Chris Paul’s injury shifts pressure on Denver Nuggets vs. Phoenix Suns

May 3, 2023, 5:00 PM | Updated: 6:44 pm

PHOENIX — There is a stark difference between how much Chris Paul has played to his capabilities this season and how important he is to the Phoenix Suns. In simpler terms, while he regressed considerably this year, Paul is invaluable. Not only because of the Suns’ top-heavy roster but because of the leadership and table-setting Paul does on both ends of the floor.

The Suns were at their best this postseason with Paul on the floor. They outscored teams by 7.9 points per 100 possessions across his 250 minutes, per NBA Stats.That is the best mark on the team, and even worse, the net rating for the 86 minutes he sat was -17.9.

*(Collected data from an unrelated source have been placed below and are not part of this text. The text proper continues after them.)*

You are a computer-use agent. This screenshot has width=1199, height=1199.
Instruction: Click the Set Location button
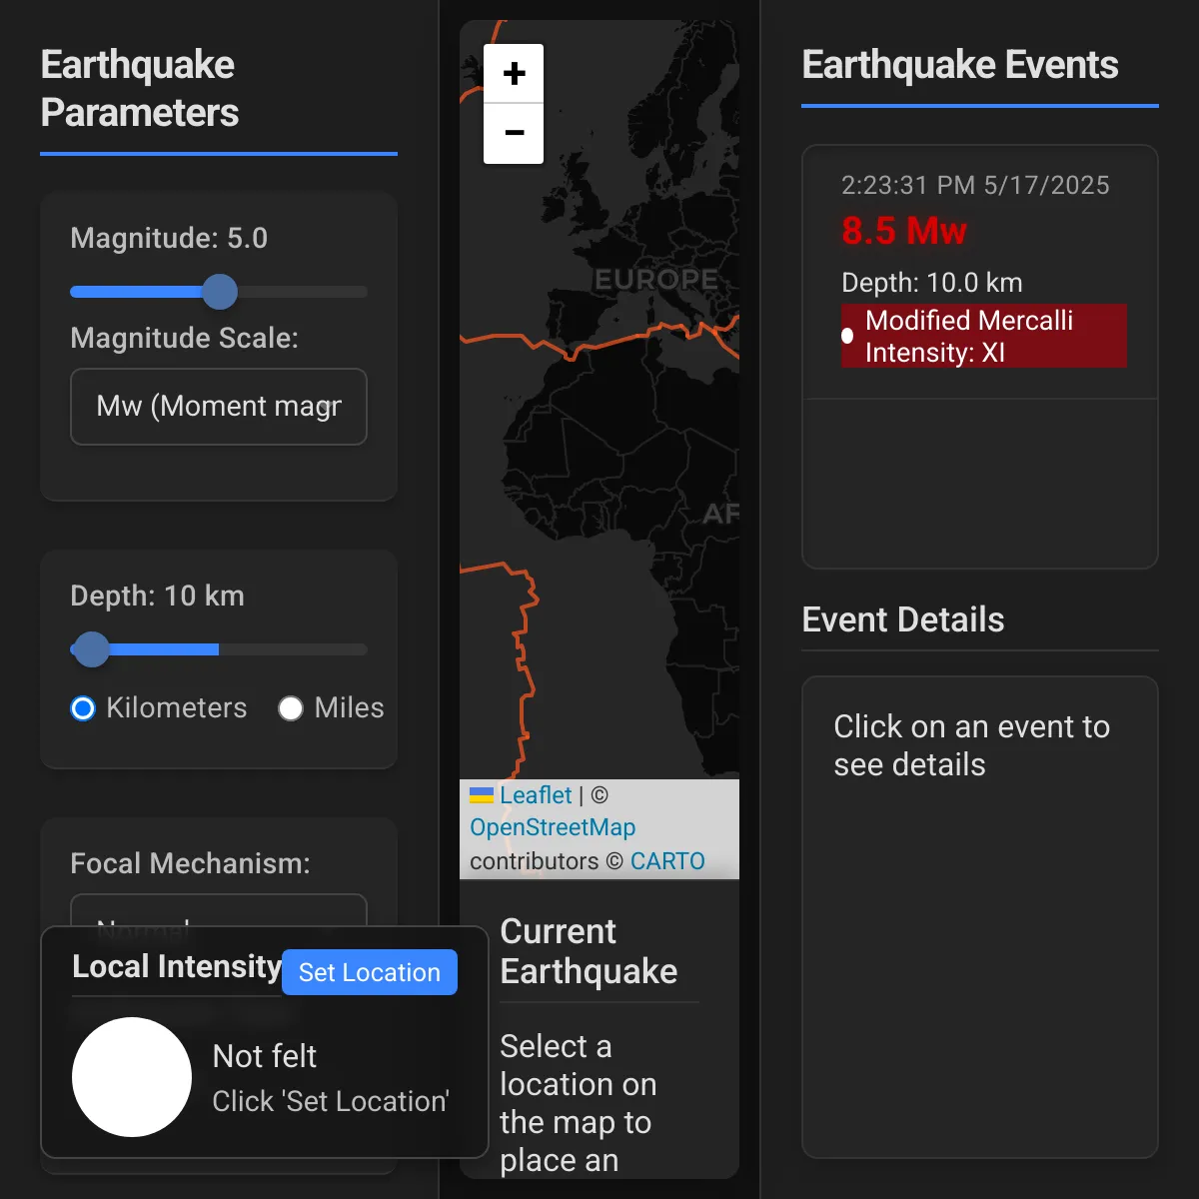point(369,972)
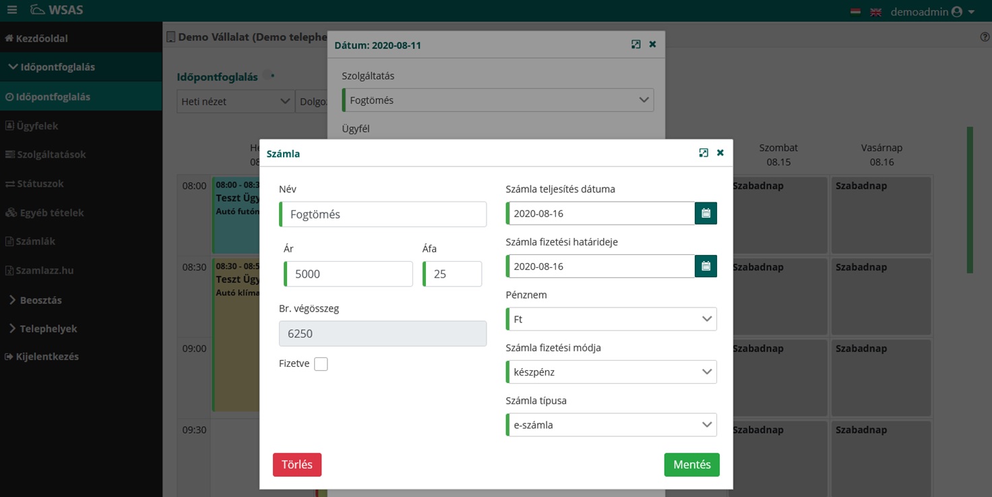The image size is (992, 497).
Task: Expand the Számla dialog to fullscreen
Action: pos(704,153)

The reported timeline from The Athletic’s Shams Charania of at least a week for Paul’s left groin strain, sidelining him for Games 3-5 of the second round against the Denver Nuggets, puts Phoenix’s season on life support. If Paul only missed one game, it was realistic to foresee a Game 3 victory behind a monster outing via Devin Booker and/or Kevin Durant. Paul then comes back for Game 4, juices up the team and crowd at home, and then the series could have been up for grabs in a pivotal Game 5 in Denver.

Actually, that’s a bit unfair and disrespectful to how great the Nuggets have looked through two games. Before we get any further, that’s the biggest obstacle here. You know, the opponent that looks like they could win it all in this current form. Those guys.

But the pressure now shifts toward Denver. Remember that whole underdog mentality it had? That’s out the window, friends. The Nuggets are now the overwhelming favorites. FanDuel’s odds shifted them all the way to -490 for the series, just about doubling after Paul’s diagnosis dropped.

The swirls out of Denver clamoring for national mainstream media to take them more seriously as title contenders, sick of narratives about Nikola Jokic’s defense or being the latest great “regular-season team”, has received it. All they’ve got to do is open their front door and look down to see the hype they’ve been wanting is waiting at their doorstep next to whatever they ordered on Amazon.

This Nuggets core around Jokic and Jamal Murray was fortified two years ago with the addition of Aaron Gordon, and again last offseason by Kentavious Caldwell-Pope, Bruce Brown and Christian Braun.

The ultimate vision of how the franchise could not only make its first NBA Finals since 1976 but win an elusive championship is now in reality, right in front of them.

This group has never been in this position before. How will they respond to that?

You could argue there’s even more pressure on Phoenix. It has to win Game 3 or its season is all but over.

But the Suns’ mindset is not going to crumble. At least not from their two top dogs.

“I love it,” Booker said after Monday’s Game 2 loss when asked about the confidence level down 0-2. “I just love playoff basketball. That’s the first thing I said when I got in the locker room. You just have to love this [expletive], embrace it. There’s not many people that get the chance to do what we’re doing playing the highest level of basketball. Compete at the highest level, don’t forget to have fun with it (and) just get after it every chance we get.”

Durant has been here before. In the 2012 Western Conference Finals, the Oklahoma City Thunder dropped the first two games on the road against the top-seeded San Antonio Spurs. OKC went on to win the next four and Durant averaged 29.8 points, 7.5 rebounds, 5.8 assists, 1.3 steals, a block and 2.5 turnovers per game while shooting 54.8% from the field across those victories.

In Game 4 with 6:53 left and the Thunder up four, Durant scored OKC’s next 14 points in just four minutes. Thunder up 10. Ball game.

Assuming Suns fans bring it for Friday’s Game 3 and are not more like a wound-up ball of anxiety and dread, Phoenix will put a 19-22 road team in a rowdy environment.

If the Suns take it, momentum starts to churn. More belief spreads through the organization.

Even if Phoenix drops Game 4, all it has to do is get that one in Denver for Game 5. Paul returns in Game 6 back at home. Then, as the saying goes, anything can happen in Game 7.

That’s a lot of heavy lifting, though. More to come previewing the tactical adjustments at play for the Suns and the monumental task ahead there.

But for now, the often-used shtick and throwaway line of one game at a time truly comes to life here.